When in a transitional time, which this may well be for me, I will often start from scratch, also known as square one. It’s a kind of unencumbered work head that encourages a heightened respect for the simplest of tactile and aesthetic impulses—a kind of painting-based “morning pages.” Rapid, responsive and thoughtless in the best possible way. As well, I’m diving into cataloguing my work in a focused way—every bit of it.
Maureen McQuillan: My Brooklyn studio, in the epicenter of the epicenter, was for me a refuge and a place of safety during the lockdown.

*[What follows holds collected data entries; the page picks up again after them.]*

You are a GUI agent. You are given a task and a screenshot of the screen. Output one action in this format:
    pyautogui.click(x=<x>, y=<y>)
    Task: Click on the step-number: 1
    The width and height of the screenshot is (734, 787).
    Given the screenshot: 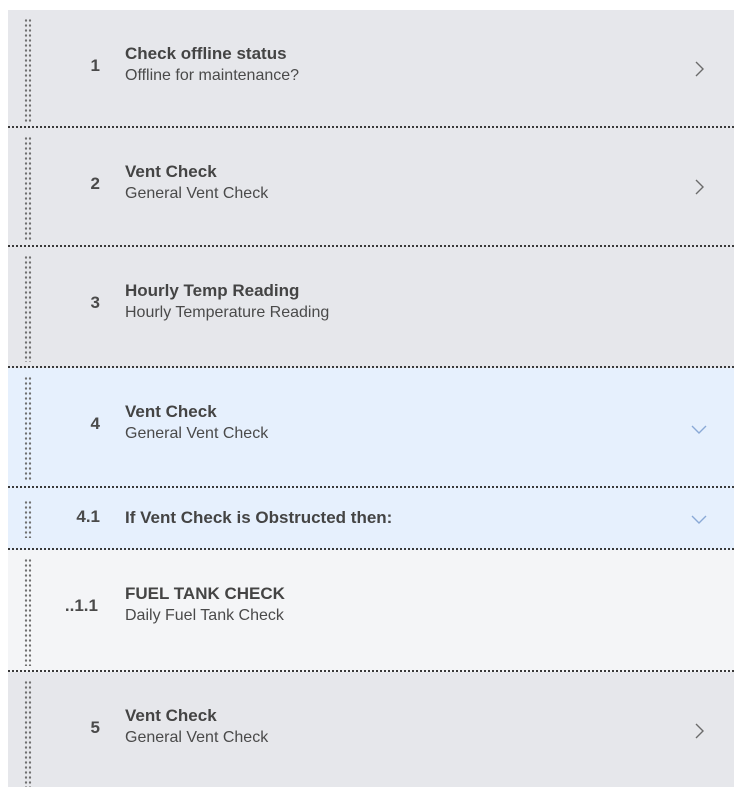 What is the action you would take?
    pyautogui.click(x=95, y=66)
    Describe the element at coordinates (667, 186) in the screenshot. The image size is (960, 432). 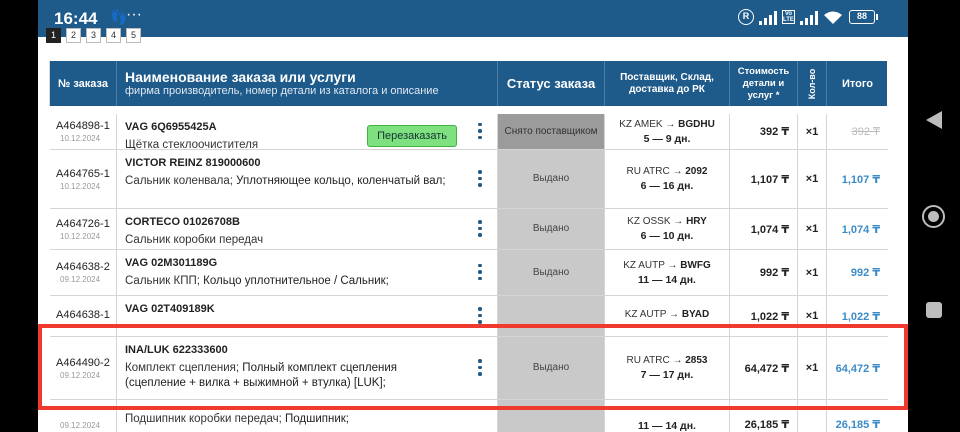
I see `delivery-days: 6 — 16 дн.` at that location.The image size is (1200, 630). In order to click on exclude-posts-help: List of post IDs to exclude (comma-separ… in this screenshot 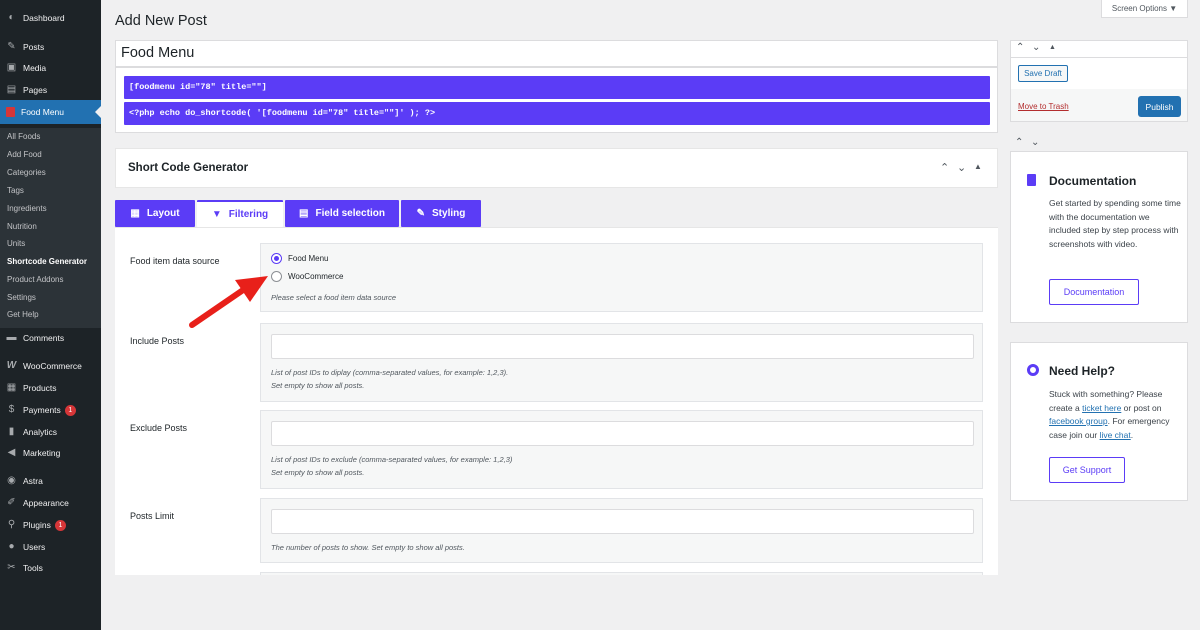, I will do `click(392, 460)`. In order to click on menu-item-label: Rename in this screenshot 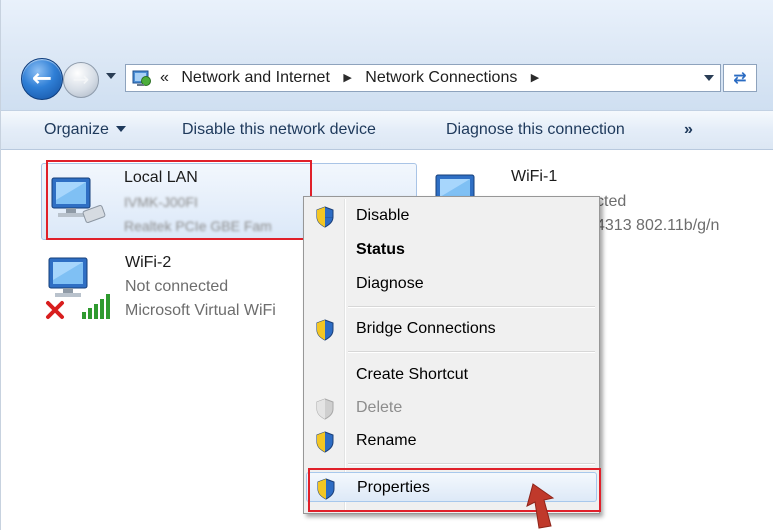, I will do `click(386, 440)`. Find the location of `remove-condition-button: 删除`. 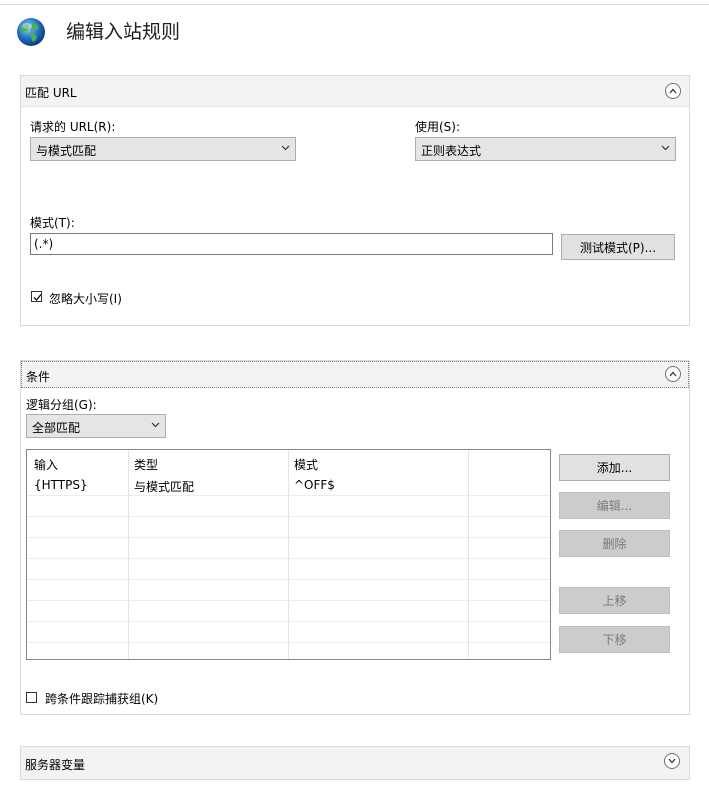

remove-condition-button: 删除 is located at coordinates (614, 544).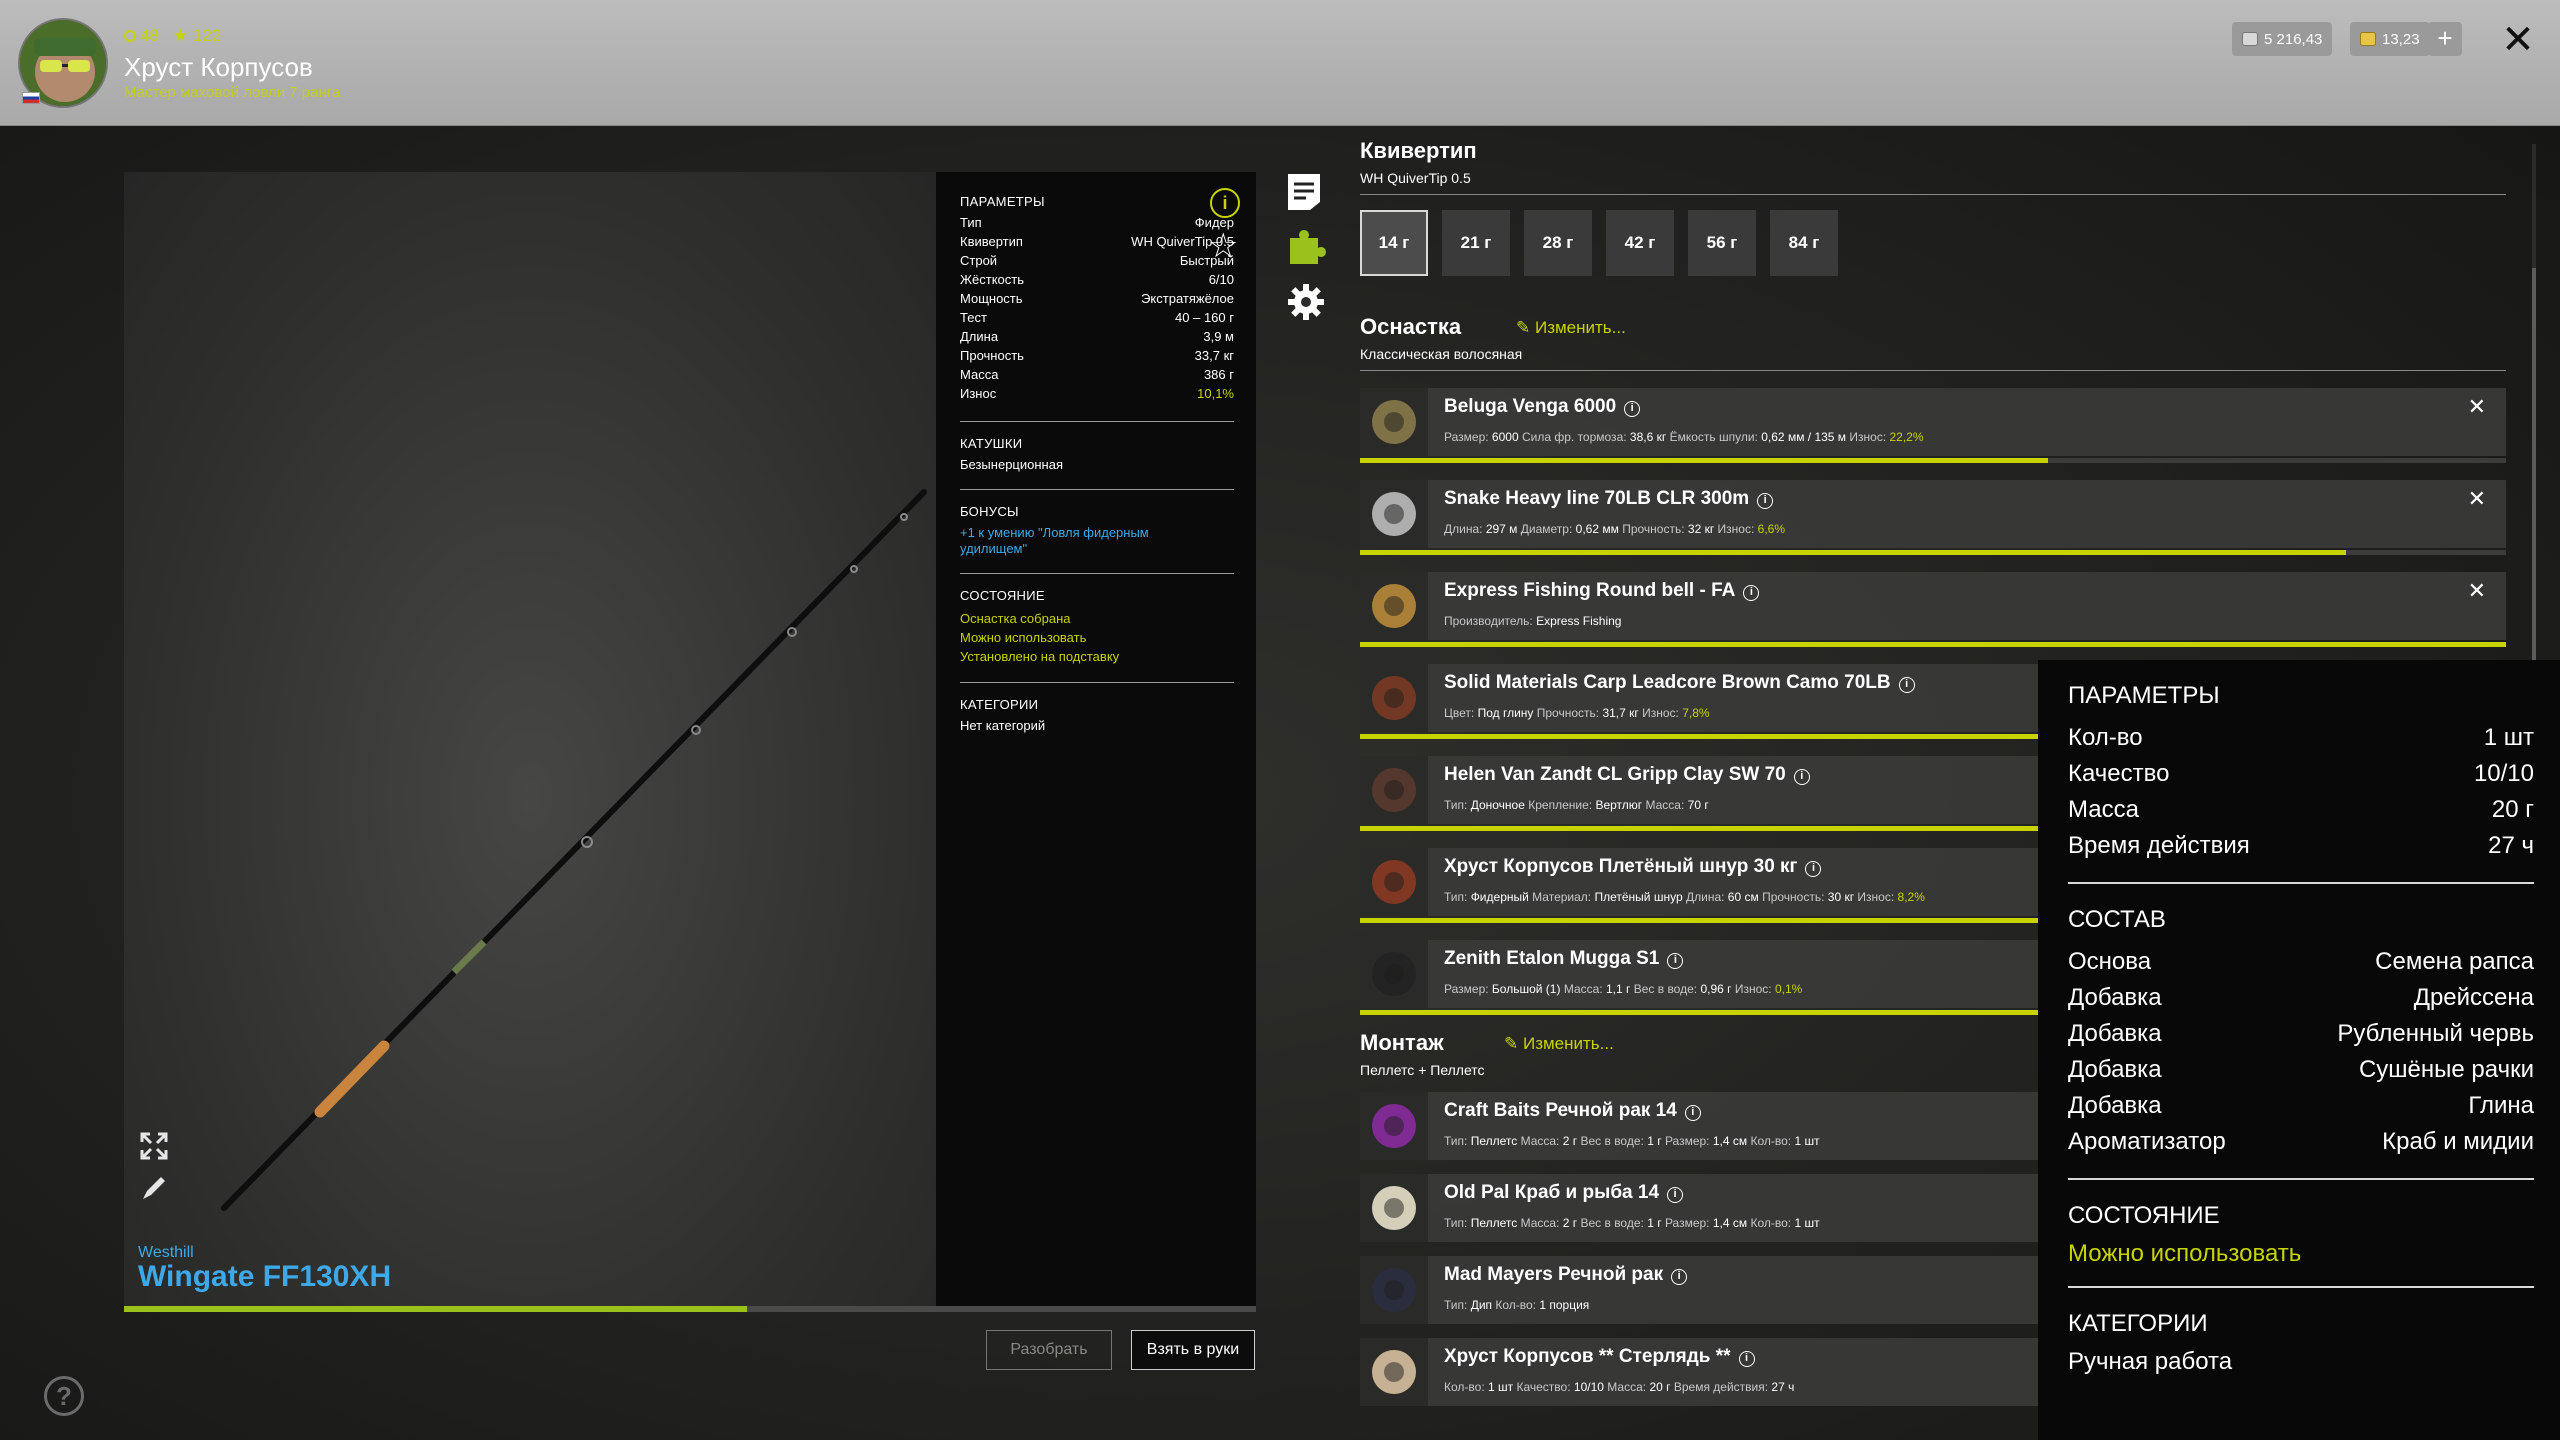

My work is very systematic and repetitive. It’s about shutting my mind off and being completely focused. That said, at the end of the day, I missed the energy of the street. I missed going to openings and being energized by seeing other artists and experiencing their work in the flesh.
At one point, I thought I had the coronavirus, and dragged myself to a pharmacy to buy a thermometer. There was none to be had (and no medicines either). I looked online and found that a meat thermometer will do in a pinch (under the arm).
Work is what kept me sane. There’s a deadening sameness to online exhibitions and Zoom get-togethers, even when they’re done well. This strange time has taught me how much we take for granted, how precious relationships are, and always to have a thermometer and some Tylenol on hand.
Top: Abraham Elterman, Pandemic drawing #3, A story with five characters, charcoal and pastel on paper, 19 by 26.5 inches
Really enjoyed this peek into other artists’ experiences during the pandemic. I can totally identify with feelings of listlessness, inertia and uncertainty…and of the concurrent need to keep working. Finding a way forward despite the future feeling unstable, unreliable and fragile.